Nació una especie repostera que puede cambiar a las pastelerías. Su nombre es cronut, hijo de un francés -el cruasán- y un estadounidense -el donut-.¿Qué es el cronut? ¿Qué lleva? ¿Cómo se hace? Según sus creadores, se trata de un Frankeweenie de la repostería que consiste en una masa especial de cruasán que primero ha sido fermentada y después frita, creada en el estado de Nueva York por la pastelería Dominique Ansel. "Para darles sabor", "los cronuts se rebozan en azúcar, después se rellenan con un ganache de vainilla de Tahití, y se terminan con un glaseado de rosas y pétalos de esta flor cristalizados". Nada que sobrepase el millón de calorías. Para que el público no se aburra del invento, la pastelería planea para los próximos meses nuevos sabores de sirope de arce, limón, dulce de leche o licor.
El cronut no es barato, y su precio de cinco dólares (unos cuatro euros) apunta a un público de poder adquisitivo alto. En cuanto a su sabor, la revista New York lo describió "como un donut, pero mucho más impresionante". Thrillist lo señaló como una una mezcla de relámpago o pepito, zeppole (un dulce italiano) y donut. Su creador, Dominique Ansel, ha dicho a la televisión Fox News que "la gente lo compara con un buñuelo, pero es realmente ligero, se deshace y sabe como un pastel de creps".

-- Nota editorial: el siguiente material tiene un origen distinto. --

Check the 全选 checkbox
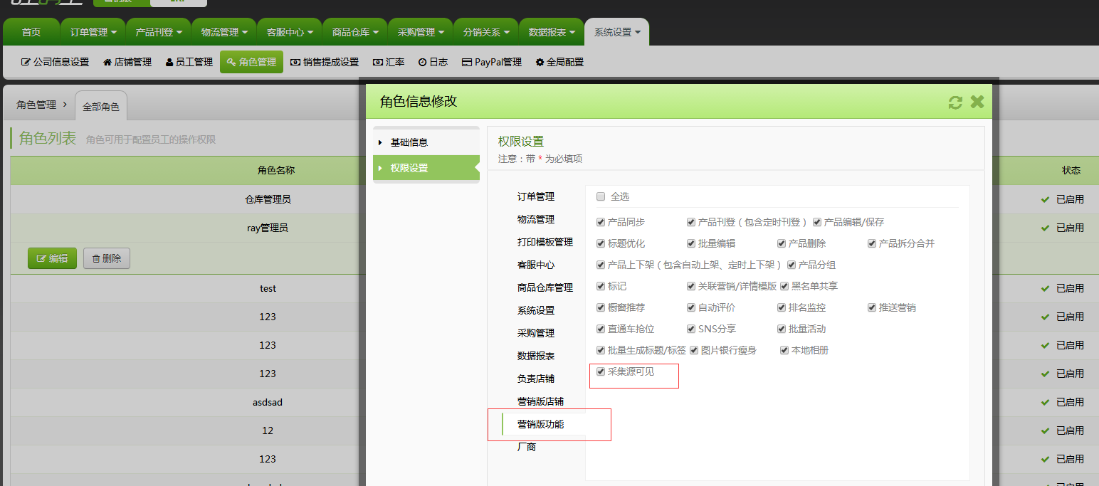1099x486 pixels. point(601,196)
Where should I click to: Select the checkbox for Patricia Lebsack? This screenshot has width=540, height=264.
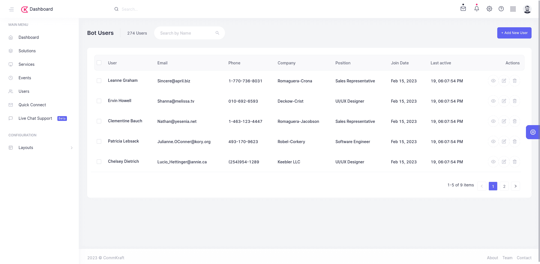pos(99,141)
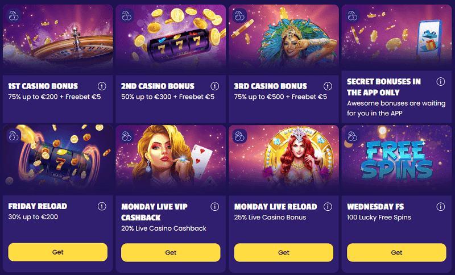This screenshot has height=275, width=455.
Task: Select the 777 slot machine banner
Action: coord(169,40)
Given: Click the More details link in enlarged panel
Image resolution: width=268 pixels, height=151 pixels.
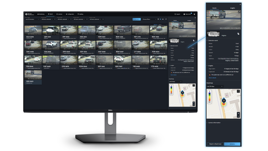Looking at the screenshot, I should [x=212, y=78].
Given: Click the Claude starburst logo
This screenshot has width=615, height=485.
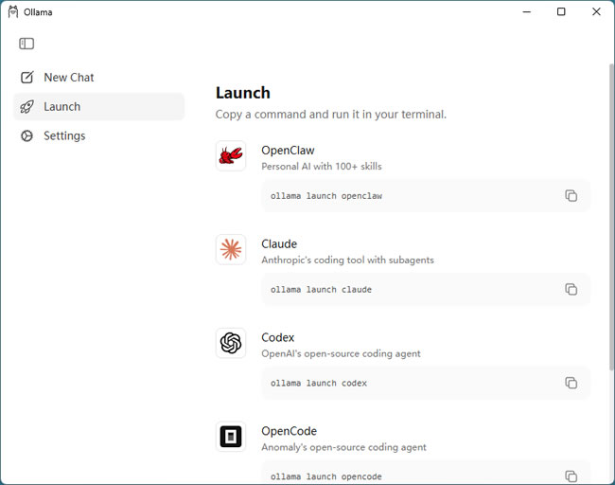Looking at the screenshot, I should (x=231, y=250).
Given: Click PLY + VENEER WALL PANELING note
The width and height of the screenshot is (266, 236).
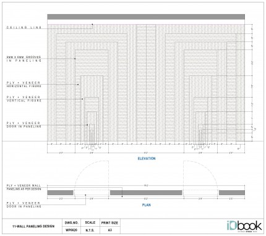Looking at the screenshot, I should (x=24, y=187).
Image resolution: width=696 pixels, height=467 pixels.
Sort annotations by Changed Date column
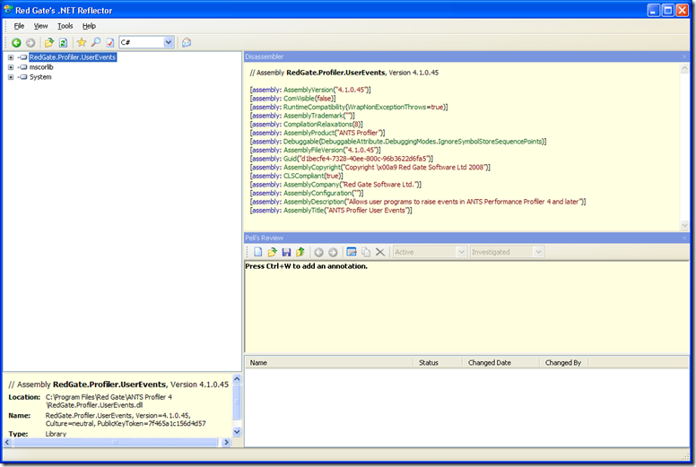click(490, 363)
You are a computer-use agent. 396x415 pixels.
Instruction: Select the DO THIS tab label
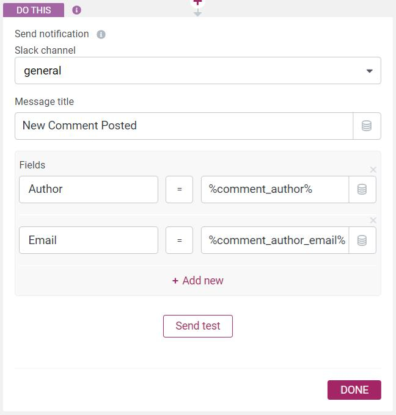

¿Llegarán los cronuts a desplazar a los omnipresentes cupcakes? En principio cuenta con algunas desventajas importantes. Su corta vida en buen estado -unas seis horas según sus autores-, aumenta los costes. Parece un producto delicado, lo que complicará su distribución. Y la imitación casera, crucial en el boom de las magdalenas decoradas estadounidenses en Internet, resulta mucho más compleja que la de estas últimas. Ahora bien, la dificultad de elaboración no ha impedido que otras variedades reposteras triunfen en todo el mundo -pienso en los macarons, por ejemplo. Si los cronuts entusiasman, los pasteleros aprenderán a copiarlos, por mucho que Ansel haya patentado el invento. La industria irá después con versiones más baratas.